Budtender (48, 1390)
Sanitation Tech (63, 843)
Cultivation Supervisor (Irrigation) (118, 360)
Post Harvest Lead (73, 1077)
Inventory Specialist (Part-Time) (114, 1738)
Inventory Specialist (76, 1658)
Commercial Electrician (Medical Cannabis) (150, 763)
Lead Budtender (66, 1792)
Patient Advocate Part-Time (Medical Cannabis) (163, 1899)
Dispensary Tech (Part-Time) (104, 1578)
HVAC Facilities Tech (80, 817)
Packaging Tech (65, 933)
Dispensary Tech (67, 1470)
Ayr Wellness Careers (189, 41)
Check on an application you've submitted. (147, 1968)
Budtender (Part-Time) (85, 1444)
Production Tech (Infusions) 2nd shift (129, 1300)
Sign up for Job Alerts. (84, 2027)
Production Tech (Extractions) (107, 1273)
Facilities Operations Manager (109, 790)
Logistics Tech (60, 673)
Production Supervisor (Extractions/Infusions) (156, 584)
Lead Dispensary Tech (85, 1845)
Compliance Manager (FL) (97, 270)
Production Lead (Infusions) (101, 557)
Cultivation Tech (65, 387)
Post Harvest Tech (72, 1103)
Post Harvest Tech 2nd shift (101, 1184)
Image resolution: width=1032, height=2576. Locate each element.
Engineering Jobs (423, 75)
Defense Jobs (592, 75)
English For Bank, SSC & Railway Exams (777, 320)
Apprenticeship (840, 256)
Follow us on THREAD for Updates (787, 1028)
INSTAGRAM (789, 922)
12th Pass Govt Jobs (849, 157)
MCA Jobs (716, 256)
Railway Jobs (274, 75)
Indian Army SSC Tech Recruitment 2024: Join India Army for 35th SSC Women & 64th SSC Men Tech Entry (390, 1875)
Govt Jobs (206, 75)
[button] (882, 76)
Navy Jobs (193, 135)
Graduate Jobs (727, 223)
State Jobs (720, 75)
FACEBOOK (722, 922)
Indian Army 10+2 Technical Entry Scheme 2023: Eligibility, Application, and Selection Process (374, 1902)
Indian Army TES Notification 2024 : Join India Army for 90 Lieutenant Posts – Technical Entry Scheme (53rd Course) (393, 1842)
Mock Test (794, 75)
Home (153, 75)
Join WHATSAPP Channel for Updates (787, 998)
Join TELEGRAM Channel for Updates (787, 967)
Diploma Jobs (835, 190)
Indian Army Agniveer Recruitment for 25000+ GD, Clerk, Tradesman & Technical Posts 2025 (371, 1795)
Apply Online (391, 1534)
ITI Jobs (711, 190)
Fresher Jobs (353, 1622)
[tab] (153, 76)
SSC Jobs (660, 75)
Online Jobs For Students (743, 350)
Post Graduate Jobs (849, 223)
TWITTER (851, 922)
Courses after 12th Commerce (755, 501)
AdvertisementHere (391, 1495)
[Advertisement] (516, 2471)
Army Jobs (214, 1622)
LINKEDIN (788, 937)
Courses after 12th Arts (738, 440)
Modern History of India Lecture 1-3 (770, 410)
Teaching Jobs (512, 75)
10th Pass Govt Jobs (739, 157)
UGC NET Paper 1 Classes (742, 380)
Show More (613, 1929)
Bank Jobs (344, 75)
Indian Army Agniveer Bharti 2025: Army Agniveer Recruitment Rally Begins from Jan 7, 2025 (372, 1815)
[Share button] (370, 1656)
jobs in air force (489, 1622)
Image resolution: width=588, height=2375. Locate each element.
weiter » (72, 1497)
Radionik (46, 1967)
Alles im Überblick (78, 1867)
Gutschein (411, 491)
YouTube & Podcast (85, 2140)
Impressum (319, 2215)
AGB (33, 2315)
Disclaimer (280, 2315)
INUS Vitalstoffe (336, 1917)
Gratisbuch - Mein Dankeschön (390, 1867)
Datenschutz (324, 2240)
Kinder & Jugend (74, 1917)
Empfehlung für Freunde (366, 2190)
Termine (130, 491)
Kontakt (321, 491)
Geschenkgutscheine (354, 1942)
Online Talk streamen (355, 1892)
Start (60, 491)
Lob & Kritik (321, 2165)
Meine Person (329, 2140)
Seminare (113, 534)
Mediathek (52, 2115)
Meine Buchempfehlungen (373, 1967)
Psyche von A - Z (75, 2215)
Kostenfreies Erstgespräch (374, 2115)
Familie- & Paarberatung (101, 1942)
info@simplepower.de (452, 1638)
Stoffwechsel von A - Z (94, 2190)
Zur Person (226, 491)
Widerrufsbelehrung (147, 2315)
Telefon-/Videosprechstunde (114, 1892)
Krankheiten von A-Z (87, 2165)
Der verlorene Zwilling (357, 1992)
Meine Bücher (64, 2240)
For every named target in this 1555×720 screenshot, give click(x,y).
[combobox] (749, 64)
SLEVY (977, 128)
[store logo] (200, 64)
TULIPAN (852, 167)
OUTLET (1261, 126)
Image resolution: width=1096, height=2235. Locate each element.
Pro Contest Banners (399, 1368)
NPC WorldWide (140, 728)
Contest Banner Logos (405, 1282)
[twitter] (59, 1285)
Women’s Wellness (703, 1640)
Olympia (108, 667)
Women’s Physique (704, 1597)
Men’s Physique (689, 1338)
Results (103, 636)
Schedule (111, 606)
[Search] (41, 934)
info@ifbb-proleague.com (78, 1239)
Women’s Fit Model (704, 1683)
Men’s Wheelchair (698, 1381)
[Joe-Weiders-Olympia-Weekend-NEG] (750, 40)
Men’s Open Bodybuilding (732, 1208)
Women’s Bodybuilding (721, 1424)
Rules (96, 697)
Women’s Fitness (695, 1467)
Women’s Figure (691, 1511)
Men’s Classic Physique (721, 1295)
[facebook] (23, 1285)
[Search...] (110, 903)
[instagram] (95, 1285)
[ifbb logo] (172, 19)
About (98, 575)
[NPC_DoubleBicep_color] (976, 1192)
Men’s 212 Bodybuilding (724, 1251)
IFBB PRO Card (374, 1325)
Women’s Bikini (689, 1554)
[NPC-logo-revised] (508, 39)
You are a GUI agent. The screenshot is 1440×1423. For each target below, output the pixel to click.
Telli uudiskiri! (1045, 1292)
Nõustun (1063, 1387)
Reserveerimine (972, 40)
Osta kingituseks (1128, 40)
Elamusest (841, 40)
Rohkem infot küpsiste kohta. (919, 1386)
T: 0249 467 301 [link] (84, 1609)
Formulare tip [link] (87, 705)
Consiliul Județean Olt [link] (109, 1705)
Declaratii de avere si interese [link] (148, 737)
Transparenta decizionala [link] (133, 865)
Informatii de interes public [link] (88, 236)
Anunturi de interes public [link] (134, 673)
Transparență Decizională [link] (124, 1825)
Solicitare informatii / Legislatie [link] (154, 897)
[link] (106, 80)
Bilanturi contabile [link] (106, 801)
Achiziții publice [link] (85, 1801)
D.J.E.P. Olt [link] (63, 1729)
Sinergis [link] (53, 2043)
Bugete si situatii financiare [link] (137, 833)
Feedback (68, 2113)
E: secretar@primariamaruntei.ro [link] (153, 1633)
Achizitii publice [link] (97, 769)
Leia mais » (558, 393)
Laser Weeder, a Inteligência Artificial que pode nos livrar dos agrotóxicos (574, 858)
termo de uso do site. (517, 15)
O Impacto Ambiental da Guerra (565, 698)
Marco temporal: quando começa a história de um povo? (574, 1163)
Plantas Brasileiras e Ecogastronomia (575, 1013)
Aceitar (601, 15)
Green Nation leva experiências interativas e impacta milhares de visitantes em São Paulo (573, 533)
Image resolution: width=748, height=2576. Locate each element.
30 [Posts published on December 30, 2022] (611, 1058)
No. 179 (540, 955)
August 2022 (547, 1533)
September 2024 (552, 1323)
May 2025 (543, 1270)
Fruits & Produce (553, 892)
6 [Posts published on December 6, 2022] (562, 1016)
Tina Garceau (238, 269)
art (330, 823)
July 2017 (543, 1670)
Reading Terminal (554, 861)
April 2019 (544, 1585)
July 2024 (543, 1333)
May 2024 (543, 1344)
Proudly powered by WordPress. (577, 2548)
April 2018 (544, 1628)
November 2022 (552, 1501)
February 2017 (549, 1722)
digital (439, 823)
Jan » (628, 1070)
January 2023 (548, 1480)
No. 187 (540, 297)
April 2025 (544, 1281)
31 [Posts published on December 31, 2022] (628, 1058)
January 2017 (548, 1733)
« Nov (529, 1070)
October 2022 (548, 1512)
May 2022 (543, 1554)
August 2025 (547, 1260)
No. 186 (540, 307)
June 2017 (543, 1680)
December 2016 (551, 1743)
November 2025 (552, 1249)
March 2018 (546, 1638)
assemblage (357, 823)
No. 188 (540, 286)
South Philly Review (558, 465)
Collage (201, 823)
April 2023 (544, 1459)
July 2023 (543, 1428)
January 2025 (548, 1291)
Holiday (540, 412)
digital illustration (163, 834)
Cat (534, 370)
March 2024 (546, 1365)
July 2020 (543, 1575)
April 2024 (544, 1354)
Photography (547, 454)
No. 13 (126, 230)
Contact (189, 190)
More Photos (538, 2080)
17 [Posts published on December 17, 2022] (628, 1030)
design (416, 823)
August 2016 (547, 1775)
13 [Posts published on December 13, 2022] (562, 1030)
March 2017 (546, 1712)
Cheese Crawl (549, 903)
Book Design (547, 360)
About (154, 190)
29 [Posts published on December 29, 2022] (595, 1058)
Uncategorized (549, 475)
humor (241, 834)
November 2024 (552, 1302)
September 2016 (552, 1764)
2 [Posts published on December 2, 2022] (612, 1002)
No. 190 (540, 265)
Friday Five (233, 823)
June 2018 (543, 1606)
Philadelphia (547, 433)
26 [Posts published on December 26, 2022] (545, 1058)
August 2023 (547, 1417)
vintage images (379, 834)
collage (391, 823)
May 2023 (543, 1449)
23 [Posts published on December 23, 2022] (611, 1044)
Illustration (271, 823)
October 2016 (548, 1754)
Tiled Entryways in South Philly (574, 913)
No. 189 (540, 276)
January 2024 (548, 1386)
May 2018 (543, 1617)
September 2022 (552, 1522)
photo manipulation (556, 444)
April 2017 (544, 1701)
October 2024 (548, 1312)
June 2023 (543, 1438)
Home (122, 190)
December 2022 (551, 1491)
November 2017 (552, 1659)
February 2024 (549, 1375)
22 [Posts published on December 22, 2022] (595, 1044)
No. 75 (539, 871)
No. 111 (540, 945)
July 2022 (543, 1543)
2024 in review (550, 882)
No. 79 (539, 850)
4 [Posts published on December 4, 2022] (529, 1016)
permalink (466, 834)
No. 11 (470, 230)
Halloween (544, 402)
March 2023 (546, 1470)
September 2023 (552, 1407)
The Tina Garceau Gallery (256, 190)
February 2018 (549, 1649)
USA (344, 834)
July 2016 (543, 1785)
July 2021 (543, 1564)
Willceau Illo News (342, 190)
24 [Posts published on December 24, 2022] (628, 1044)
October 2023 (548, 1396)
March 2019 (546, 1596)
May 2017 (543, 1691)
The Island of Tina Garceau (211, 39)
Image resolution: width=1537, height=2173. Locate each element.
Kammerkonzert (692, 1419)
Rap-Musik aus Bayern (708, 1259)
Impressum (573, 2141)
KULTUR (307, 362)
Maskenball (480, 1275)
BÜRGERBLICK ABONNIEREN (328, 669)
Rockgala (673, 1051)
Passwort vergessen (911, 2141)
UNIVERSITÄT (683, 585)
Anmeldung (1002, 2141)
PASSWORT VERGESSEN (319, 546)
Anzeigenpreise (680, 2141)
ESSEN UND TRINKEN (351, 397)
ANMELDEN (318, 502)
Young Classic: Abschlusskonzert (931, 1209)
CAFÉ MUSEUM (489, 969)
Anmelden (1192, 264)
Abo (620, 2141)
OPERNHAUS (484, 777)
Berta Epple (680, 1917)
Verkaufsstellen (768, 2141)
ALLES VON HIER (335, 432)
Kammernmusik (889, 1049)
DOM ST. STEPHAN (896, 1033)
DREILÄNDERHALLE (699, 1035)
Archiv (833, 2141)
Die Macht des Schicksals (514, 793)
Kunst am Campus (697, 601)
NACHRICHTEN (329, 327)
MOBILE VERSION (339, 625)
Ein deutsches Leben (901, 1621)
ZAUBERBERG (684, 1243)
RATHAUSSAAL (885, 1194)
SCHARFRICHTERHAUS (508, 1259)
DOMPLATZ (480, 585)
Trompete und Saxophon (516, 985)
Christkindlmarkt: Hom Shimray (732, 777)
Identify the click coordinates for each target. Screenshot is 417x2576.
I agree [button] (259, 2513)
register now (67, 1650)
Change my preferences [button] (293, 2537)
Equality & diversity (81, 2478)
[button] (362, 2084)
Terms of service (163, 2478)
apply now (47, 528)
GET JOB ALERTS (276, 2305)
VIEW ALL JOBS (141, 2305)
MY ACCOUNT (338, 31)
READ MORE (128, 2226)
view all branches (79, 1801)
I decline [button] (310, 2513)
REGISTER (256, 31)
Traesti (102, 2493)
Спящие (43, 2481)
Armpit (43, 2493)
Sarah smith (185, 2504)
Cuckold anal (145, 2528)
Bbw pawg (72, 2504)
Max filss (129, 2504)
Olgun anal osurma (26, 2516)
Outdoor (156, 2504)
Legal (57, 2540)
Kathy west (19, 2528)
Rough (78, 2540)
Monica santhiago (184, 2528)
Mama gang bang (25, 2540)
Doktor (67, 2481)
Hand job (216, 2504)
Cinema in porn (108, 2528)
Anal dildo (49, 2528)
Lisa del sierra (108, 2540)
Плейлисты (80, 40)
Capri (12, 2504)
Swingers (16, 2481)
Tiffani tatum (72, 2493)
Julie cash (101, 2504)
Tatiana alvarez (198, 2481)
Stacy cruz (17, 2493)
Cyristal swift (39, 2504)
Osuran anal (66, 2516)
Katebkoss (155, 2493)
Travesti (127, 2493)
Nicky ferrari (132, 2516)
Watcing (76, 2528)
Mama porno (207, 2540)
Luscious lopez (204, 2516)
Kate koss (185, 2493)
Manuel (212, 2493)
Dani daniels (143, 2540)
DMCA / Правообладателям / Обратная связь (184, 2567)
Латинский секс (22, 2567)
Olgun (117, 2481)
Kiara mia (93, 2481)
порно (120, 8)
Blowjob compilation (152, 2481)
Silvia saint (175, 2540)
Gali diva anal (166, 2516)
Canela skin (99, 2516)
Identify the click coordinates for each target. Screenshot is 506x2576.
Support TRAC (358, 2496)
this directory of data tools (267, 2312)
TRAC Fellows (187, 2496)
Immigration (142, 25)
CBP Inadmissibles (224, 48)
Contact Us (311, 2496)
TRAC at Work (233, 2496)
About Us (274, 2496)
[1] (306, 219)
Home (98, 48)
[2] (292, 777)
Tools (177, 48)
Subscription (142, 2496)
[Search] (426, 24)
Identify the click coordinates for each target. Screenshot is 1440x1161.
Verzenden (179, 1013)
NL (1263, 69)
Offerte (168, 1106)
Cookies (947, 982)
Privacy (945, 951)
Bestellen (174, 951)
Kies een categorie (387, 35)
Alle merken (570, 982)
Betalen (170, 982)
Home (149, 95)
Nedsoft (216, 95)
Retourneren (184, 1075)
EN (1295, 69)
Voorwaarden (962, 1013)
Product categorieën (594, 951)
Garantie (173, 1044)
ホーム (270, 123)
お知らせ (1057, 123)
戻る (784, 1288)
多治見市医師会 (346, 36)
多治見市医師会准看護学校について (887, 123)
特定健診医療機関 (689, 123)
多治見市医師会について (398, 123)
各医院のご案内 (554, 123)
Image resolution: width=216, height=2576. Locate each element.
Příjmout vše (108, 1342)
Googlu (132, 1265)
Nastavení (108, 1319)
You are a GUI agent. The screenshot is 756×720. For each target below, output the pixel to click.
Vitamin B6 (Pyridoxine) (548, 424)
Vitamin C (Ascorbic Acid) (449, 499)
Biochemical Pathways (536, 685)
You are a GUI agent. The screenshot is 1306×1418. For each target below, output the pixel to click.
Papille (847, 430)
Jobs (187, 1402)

= = =

Update the material from the line containing "Home (122, 190)" through the line containing "Willceau Illo News (342, 190)" by replacing "July" with "August" and rewriting those lines with everything else unchanged.

Home (122, 190)
December 2022 (551, 1491)
November 2017 (552, 1659)
February 2024 (549, 1375)
22 [Posts published on December 22, 2022] (595, 1044)
No. 75 (539, 871)
No. 111 (540, 945)
August 2022 (543, 1543)
2024 in review (550, 882)
No. 79 (539, 850)
4 [Posts published on December 4, 2022] (529, 1016)
permalink (466, 834)
No. 11 (470, 230)
Halloween (544, 402)
March 2023 (546, 1470)
September 2023 (552, 1407)
The Tina Garceau Gallery (256, 190)
February 2018 (549, 1649)
USA (344, 834)
August 2016 (543, 1785)
August 2021 (543, 1564)
Willceau Illo News (342, 190)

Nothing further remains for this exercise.